* EXERCISE AIM:
Pictures should be omitted; restate word for word the lines from the one holding "You are a computer-use agent." through the last line of the entries below.

* INFORMATION GIVEN:

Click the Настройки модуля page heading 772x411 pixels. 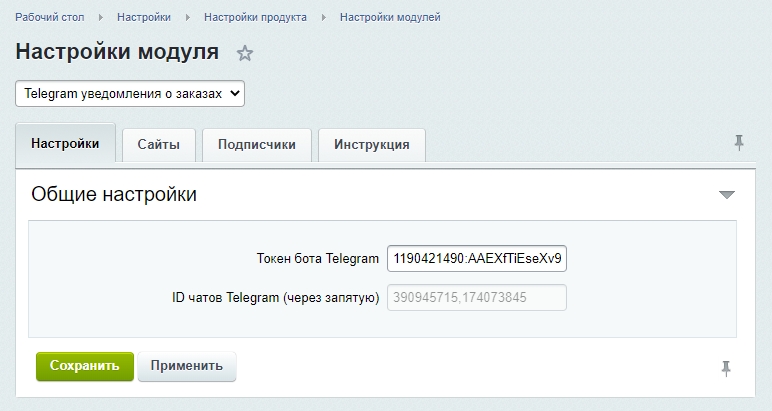click(117, 52)
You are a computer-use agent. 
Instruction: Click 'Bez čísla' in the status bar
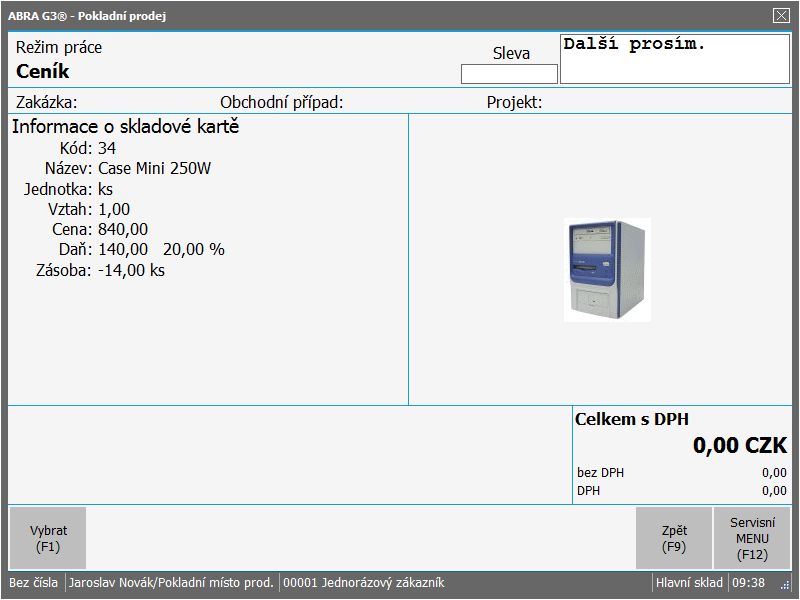34,583
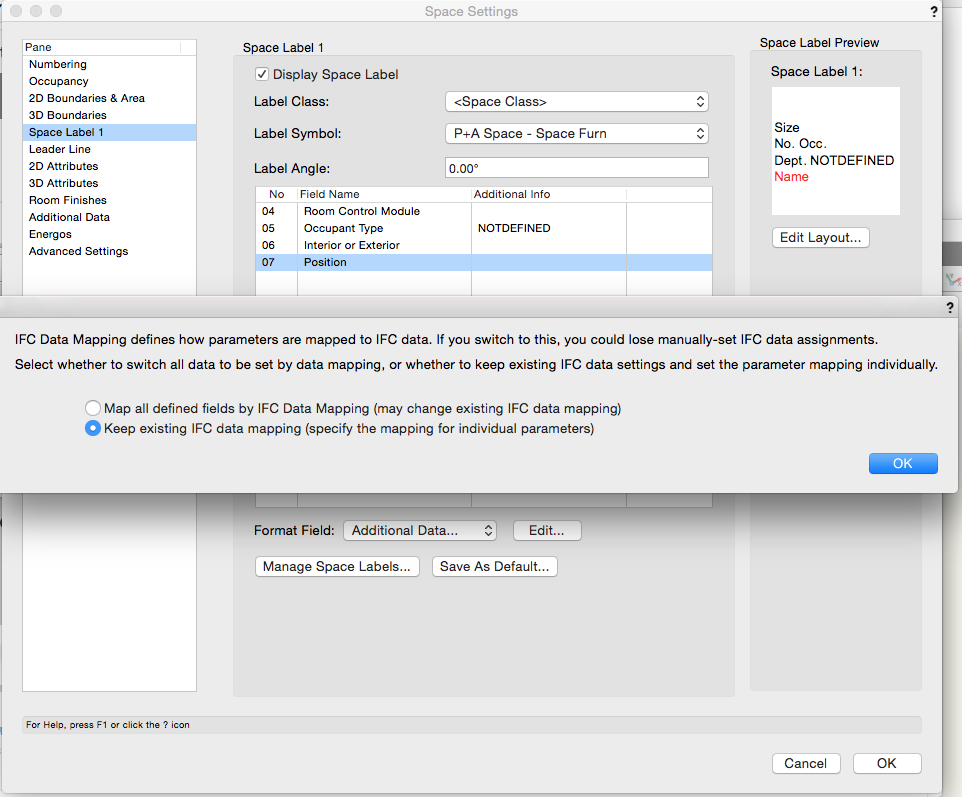This screenshot has width=962, height=797.
Task: Click the Edit Layout button
Action: pos(821,238)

* SOLUTION TO THE EXERCISE:
You are a computer-use agent. 
Instruction: Click 'Bez čísla' in the status bar
34,583
This screenshot has width=962, height=797.
Task: Click the Edit Layout button
Action: pos(821,238)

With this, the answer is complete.